PASSAGE FOR REVIEW section start

Raised HIV Risk for Women Who Used DMPA ?
A comprehensive research review revealed the necessity to replace the popular contraceptive shot known as DMPA with safer methods of contraception because it raises the risk of HIV infection among women.
In the research review by Janet P. Hapgood, Ph.D., University of Cape Town, South Africa, and Zdenek Hel, Ph.D., professor in the University of Alabama at Birmingham Department of Pathology, UAB School of Medicine, co-authors of the study, it is imperative to replace DMPA to curb the spread of HIV particularly in Sub-Saharan Africa and other high-risk regions.
Hel said, “We have to do everything in our power to rapidly replace DMPA with a safer alternative. The word ‘replace’ is critical; DMPA cannot just be taken off the shelves as many women would be left with no available option.”
DMPA – or depot-medroxyprogesterone acetate – is the predominant contraceptive in sub-Saharan Africa, administered as a birth control shot every three months. It is estimated to be used by more than 50 million women worldwide.
DMPA Not A Safe Contraceptive?
A study revealed the impact of contraceptive injectable containing depot medroxyprogesterone acetate to women’s risk of HIV. The key result showed that DMPA increases the risk for HIV among women.
This new finding was confirmed by Hel who said, “Human studies suggest DMPA use may raise the risk of HIV infection in exposed women by about 40 percent.”
The researchers have revealed that the progestin used in DMPA – medroxyprogesterone acetate, or MPA, acts differently from other forms of progestin used in contraceptives. In the cells of the genital tract that can come in contact with HIV, MPA behaves like the stress hormone cortisol.

PASSAGE FOR REVIEW section end
DATASET section start

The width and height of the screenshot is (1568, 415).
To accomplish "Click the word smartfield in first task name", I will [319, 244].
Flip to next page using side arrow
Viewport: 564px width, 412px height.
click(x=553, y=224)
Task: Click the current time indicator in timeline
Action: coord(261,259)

DATASET section end

• [EXERCISE AIM]:
Extend the article on DMPA contraception and HIV risk, picking up after its final sentence.

• [RESULT FOR THIS EXERCISE]:
First author Janet P. Hapgood, Ph.D., said, “The increased rate of HIV infection among women using DMPA contraceptive shots is likely due to multiple reasons, including decreases in immune function and the protective barrier function of the female genital tract. Studying the biology of MPA helps us understand what may be driving the increased rate of HIV infection seen in human research.”
The Urgency to Replace DMPA Shots
The researchers suggested other forms of birth control that could rapidly replace DMPA shots. In fact, first author Janet P. Hapgood, Ph.D., stressed the need for safer contraception alternatives.
Hapgood said, “To protect individual and public health, it is important to ensure women in areas with high rates of HIV infection have access to affordable contraceptive options. Increasing availability of contraceptives that use a form of the female hormone progestin different from the one found in DMPA could help reduce the risk of HIV transmission.”